Znów są grzyby
Znów pojawiły się grzyby. I choć nie jest ich tak dużo jak na przełomie sierpnia i września, to jednak z lasu nie wychodzi się z pustymi rękoma.
W okolicznych lasach coraz częściej można spotkać grzybiarzy, bo też po ostatnich deszczach wreszcie pojawiły się grzyby. Jak mówią znawcy tematu nie jest ich tak dużo, że po godzinie wychodzimy z lasu z pełny koszem, ale nie jest też źle.
- W trzy godziny udało mi się prawie zapełnić koszyk. Są w zasadzie głównie podgrzybki. Co ciekawe, prawie nie ma malutkich grzybków, więc trudno powiedzieć czy w tym roku czeka nas kolejny wysyp, ale są za to większe okazy. Wiele grzybów niestety jest zjedzona, i to nawet nie przez robactwo, a głównie przez ślimaki. Tych w lesie jest po prostu zatrzęsienie. To jakaś istna plaga- mówi pan Józef Malec, doświadczony grzybiarz.
O tym, że grzyby pojawiły się w lasach łatwo się przekonać odwiedzając targ miejski. Sprzedających jest po kilkunastu codziennie. Wśród grzybów znajdziemy podgrzybki, maślaki, rydze, kukułki, opieńki. Jak mówią zbierający nie ma praktycznie prawdziwków. Są za to kanie, kurki i zieleniatki.
Wiele osób myli popularne kanie z muchomorem sromotnikowym. Lepiej nie ryzykować. Jeśli się nie jest pewnym, lepiej nie zabierać grzyba do domu. Przypominamy objawy zatrucia. Pierwsze symptomy to problemy z żołądkiem i jelitami: nudności, wymioty, biegunka. Problemy zwykle zaczynają się po 3 godzinach od spożycia, czasem jednak dopiero po 12-24 godzinach od momentu zjedzenia trującego grzyba. Wszystko zależy od tego, jak dużo dostało się go do potrawy. Jeśli poczujemy się źle po takiej „uczcie”, powinniśmy niezwłocznie udać się na ostry dyżur.
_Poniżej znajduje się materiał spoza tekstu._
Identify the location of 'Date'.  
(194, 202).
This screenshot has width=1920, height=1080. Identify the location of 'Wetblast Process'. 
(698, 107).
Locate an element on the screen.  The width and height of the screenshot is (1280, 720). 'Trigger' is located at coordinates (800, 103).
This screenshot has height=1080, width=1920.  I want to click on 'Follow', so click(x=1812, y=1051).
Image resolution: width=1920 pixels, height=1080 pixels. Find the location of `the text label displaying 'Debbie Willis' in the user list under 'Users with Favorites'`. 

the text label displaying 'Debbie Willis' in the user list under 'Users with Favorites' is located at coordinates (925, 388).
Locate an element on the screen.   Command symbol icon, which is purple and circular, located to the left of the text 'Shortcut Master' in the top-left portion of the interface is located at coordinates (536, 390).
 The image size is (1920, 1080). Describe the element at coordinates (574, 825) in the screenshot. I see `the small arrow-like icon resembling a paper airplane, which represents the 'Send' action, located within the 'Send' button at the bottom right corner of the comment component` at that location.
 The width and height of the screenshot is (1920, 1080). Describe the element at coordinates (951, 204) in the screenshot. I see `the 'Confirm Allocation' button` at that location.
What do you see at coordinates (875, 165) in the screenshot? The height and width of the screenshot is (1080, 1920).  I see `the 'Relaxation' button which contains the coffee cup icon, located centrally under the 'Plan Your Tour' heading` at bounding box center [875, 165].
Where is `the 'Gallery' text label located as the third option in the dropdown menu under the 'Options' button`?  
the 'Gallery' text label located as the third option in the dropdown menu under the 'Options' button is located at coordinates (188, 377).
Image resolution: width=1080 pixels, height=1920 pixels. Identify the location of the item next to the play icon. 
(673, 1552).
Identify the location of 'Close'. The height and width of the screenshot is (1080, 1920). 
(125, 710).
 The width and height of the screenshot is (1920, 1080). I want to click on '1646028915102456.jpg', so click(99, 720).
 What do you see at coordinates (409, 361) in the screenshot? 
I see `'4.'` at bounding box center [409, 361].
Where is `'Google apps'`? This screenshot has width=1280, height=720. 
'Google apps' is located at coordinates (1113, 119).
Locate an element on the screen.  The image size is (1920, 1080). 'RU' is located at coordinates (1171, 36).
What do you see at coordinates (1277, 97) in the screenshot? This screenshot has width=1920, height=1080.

W przeciwnym wypadku możemy zniszczyć sobie nie tylko wątrobę i nerki, uszkodzić układ nerwowy czy zapaść w śpiączkę, ale nawet stracić życie.
Komentarze
Tak wiele wielkich grzybów będzie rosło przez następne cztery lata jesli tylko zostanę prezydentem miasta. To nie jest rzucanie gołych słów na grzybnię, to jest moje zobowiązanie wyborcze potwierdzone notarialnie. Grzyby nie będą robaczywe, będą bardzo smaczne, nawet sromotniki nie będą tak trujące.
a wlasnie ja jestem grzybiarz alamtor a chcialbym pozbierac kurki nie wiem czy da sie je u nas je pomylic z czyms? prosze o fachowa odpowiedz, kto sie zna?
ehhh te deszcze wytłucza wszystkie grzyby :(( poplesnieja
sommmmm robaki z grzybami
marabut jestem za
grzyba to się trzeba pozbyć z urzędu miasta i tych kumpli na miejskich stołkach też, tych ze szkół jako pierwszych
Rydze smaży się na maśle.
Można też zamarynować w słoiczkach. Marynowane można kupić. Ja nie lubię żadnych marynat.
Mam ochotę nazbierać rydzów. Jeść nie koniecznie.
Gdzie znaleźć rydze w naszych stronach?
To grzyb, o którym mówiono, że już wyginął. Jednak w ostatnich latach pojawiło się w Polsce wiele miejsc, szczególnie w górach, gdzie są olbrzymie wysypy.
Dlatego mnie interesuje, czy u nas też już są?
rydze to u nas są jedynie na rynku, a co robicie z rydzów?
Te "kukułki" to chyba płachetka kołpakowata, turek, niemka, kołpak, podbołotuszka, bedłka płachetka, bydlarka, kołpaczek, płachcianka, chochółka, czubatka, łuskwiak płachetka?
A zieleniatki to gąski zielone?
Mam jeszcze jedno pytanie. Gdzie u nas są rydze?
tylko maziarnia, trzeba zabraz nizanom grzybow :d
ja tez bylem na grzybach od 10 do 14 caly koszyk przywiozłem i pol reklamowki. robaczywa jakas 1/4
ło matko wreszcie coś innego, nie tylko polityka!
bylem wczoraj w lesie, polowa zgnitych, ślimaki żrą jak sałate, wyżerają pieruńskie cholery wszystko pod kapelutkiem, lecisz w podskokach z japą uśmiechniętą, klękasz i nabożnie wyrywasz grzyba, a tu puste pod spodem, śliskie świnie zeżerają wszystko :(
ooo to jutro jadne, gdzie polecacie sie wybrac?